Senior Judge of the United States Tax Court
- In office April 2, 1993 – October 20, 1993
- In office June 30, 2001 – January 1, 2016

Judge of the United States Tax Court
- In office April 3, 1978 – April 2, 1993
- Appointed by: Jimmy Carter
- Preceded by: Bruce Forrester
- In office October 20, 1993 – June 30, 2001
- Appointed by: Bill Clinton
- Succeeded by: Joseph Robert Goeke

Personal details
- Born: July 17, 1931 Bronx, New York, U.S.
- Died: October 11, 2022 (aged 91) Aspen Hill, Maryland, U.S.
- Education: City College of New York (B.A. 1952) Columbia Law School (LL.B. 1957) Georgetown University Law Center (LL.M. 1964)

= Herbert Chabot =

American judge (1931–2022)

Herbert Leonard Chabot (July 17, 1931 – October 11, 2022) was an American judge of the United States Tax Court.

== Biography ==
Chabot was born in The Bronx and graduated from Stuyvesant High School in 1948. He received a B.A., cum laude, from the City College of New York in 1952, an LL.B. from Columbia University in 1957; and an LL.M. in Taxation from Georgetown University, 1964. He served in the United States Army for 2 years, and in the Army Reserves (civil affairs units) for 8 years. He served on Legal Staff, American Jewish Congress, from 1957 to 1961; was attorney-adviser to Judge Russell E. Train, from 1961 to 1965; and on the Congressional Joint Committee on Taxation, 1965–78. He was an elected Delegate to the Maryland Constitutional Convention, from 1967 to 1968; adjunct professor, National Law Center, George Washington University, from 1974 to 1983; Member of American Bar Association, Tax Section, and Federal Bar Association.

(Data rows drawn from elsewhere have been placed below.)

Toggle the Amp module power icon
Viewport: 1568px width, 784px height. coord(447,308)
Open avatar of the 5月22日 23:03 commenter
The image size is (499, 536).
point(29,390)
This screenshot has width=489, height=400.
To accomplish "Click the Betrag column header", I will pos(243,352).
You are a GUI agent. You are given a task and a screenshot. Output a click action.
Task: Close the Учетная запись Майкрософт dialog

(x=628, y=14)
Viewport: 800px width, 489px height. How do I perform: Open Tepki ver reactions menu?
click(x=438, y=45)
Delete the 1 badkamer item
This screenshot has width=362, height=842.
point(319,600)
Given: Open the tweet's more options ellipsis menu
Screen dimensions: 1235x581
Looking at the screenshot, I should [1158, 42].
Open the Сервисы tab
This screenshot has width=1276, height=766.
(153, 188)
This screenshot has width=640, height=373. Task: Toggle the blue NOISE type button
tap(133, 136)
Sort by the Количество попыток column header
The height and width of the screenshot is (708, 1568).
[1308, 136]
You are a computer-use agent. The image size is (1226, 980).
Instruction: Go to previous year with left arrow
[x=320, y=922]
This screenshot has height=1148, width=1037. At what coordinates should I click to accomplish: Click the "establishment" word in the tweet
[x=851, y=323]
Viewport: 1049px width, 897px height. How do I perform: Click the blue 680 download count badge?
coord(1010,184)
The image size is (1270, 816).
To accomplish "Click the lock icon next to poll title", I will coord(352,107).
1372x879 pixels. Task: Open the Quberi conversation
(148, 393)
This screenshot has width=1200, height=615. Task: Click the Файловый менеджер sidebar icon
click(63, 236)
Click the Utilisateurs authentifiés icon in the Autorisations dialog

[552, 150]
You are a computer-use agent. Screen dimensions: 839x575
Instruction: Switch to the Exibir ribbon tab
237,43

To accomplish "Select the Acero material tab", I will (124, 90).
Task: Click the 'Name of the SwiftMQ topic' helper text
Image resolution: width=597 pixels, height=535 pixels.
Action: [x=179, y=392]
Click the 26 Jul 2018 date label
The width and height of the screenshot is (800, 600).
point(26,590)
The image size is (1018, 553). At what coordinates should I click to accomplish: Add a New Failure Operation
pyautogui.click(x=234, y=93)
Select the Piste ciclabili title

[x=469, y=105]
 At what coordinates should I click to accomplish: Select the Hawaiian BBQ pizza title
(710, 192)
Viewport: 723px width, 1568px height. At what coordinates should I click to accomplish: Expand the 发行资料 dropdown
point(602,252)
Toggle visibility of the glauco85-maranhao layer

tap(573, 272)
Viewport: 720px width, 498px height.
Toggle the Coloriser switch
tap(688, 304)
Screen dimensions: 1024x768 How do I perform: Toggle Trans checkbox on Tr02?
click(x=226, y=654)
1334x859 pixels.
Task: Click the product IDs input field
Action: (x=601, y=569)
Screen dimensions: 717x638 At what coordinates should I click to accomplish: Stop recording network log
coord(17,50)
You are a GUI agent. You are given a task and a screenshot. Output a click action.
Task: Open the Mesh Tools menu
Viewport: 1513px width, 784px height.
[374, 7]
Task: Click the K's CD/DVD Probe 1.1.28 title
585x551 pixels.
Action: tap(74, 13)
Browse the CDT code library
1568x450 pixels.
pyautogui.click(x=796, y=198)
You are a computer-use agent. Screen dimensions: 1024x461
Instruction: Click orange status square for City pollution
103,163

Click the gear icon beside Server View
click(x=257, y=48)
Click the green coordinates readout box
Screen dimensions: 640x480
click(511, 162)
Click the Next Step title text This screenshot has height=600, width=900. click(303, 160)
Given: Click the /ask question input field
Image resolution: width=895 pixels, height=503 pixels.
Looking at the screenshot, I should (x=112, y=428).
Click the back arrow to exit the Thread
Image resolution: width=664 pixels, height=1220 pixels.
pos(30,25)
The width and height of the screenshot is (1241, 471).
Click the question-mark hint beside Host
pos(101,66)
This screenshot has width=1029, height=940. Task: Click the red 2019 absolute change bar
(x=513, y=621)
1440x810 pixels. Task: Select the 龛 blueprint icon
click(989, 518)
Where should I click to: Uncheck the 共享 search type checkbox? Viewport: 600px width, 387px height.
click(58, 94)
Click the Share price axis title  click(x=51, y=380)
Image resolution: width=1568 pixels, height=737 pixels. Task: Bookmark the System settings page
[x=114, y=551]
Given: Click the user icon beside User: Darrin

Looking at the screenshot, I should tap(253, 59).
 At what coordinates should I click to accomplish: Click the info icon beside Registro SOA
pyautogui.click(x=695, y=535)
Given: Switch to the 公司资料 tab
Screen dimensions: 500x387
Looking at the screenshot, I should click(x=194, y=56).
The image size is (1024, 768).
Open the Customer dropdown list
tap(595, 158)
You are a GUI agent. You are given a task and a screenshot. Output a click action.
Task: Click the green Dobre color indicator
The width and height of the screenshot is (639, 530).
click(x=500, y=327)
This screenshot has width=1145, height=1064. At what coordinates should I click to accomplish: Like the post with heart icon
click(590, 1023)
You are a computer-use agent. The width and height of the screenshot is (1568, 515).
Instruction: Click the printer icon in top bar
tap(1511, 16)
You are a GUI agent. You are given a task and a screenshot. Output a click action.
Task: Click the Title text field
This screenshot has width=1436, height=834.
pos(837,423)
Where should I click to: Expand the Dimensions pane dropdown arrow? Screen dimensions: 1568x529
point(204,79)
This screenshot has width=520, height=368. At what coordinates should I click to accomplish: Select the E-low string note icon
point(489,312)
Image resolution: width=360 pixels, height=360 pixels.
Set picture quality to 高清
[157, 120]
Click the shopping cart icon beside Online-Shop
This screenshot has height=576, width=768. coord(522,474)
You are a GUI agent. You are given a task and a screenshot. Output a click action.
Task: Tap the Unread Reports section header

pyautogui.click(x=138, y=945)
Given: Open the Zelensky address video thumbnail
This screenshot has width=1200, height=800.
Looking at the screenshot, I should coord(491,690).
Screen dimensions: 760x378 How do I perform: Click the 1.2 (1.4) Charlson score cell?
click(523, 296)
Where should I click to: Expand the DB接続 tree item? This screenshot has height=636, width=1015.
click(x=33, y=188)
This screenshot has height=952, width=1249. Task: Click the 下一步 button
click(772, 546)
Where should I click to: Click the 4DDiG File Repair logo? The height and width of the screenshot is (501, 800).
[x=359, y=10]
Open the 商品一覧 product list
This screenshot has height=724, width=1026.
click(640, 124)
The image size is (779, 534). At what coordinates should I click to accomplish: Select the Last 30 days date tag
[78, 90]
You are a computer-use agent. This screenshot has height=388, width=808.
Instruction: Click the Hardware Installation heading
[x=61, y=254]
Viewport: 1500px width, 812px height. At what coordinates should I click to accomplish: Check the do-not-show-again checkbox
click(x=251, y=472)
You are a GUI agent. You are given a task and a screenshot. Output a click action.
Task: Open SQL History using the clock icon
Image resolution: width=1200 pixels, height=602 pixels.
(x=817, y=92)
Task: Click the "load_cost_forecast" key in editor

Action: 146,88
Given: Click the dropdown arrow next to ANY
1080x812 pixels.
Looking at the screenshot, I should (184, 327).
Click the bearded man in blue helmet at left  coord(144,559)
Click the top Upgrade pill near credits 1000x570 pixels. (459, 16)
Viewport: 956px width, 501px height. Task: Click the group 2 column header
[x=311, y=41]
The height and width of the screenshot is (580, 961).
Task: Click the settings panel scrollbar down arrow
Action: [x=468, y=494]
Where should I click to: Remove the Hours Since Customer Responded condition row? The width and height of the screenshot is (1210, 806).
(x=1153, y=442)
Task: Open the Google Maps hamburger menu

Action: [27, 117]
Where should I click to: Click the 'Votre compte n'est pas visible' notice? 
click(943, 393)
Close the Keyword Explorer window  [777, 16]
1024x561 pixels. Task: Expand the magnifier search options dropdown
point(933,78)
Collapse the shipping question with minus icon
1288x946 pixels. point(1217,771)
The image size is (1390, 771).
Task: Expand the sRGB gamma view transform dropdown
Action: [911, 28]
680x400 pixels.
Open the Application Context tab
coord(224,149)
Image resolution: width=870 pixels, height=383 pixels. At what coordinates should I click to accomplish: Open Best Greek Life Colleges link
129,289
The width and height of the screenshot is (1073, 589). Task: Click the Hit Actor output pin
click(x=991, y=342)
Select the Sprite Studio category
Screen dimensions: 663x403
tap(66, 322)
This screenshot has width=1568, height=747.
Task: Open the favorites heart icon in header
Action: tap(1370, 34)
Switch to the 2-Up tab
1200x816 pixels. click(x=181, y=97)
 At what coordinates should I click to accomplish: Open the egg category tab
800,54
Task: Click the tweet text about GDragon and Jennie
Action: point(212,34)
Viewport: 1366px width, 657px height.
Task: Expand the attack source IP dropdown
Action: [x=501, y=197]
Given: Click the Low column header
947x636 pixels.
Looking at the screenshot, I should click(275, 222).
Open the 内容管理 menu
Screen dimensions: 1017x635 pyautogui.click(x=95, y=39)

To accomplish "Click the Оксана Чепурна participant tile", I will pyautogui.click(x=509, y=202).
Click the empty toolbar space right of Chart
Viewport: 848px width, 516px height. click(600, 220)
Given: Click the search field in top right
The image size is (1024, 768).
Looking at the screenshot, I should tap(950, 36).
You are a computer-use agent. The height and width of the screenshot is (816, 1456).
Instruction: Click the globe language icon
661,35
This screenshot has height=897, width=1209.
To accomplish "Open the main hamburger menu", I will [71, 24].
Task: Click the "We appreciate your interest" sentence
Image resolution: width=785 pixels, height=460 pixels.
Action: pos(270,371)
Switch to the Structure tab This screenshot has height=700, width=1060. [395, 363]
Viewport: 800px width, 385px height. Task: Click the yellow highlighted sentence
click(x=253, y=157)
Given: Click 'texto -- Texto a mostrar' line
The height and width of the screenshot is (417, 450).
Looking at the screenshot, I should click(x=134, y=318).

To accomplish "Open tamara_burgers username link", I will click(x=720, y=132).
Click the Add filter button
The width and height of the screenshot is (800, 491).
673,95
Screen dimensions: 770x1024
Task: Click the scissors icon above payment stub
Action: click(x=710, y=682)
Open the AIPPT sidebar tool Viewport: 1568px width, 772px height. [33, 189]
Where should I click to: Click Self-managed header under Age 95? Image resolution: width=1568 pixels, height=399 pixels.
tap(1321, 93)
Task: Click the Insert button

Chabot was appointed by President Jimmy Carter as Judge, United States Tax Court, on April 3, 1978, for a term ending April 2, 1993. He served as Senior Judge on recall performing judicial duties until his reappointment by Bill Clinton was confirmed on October 20, 1993, for a term ending October 19, 2008. He retired on June 30, 2001, but was recalled on July 1, 2001, to again serve as Senior Judge. He fully retired from the court on January 1, 2016.

Chabot died from complications of COVID-19 on October 11, 2022, at the age of 91.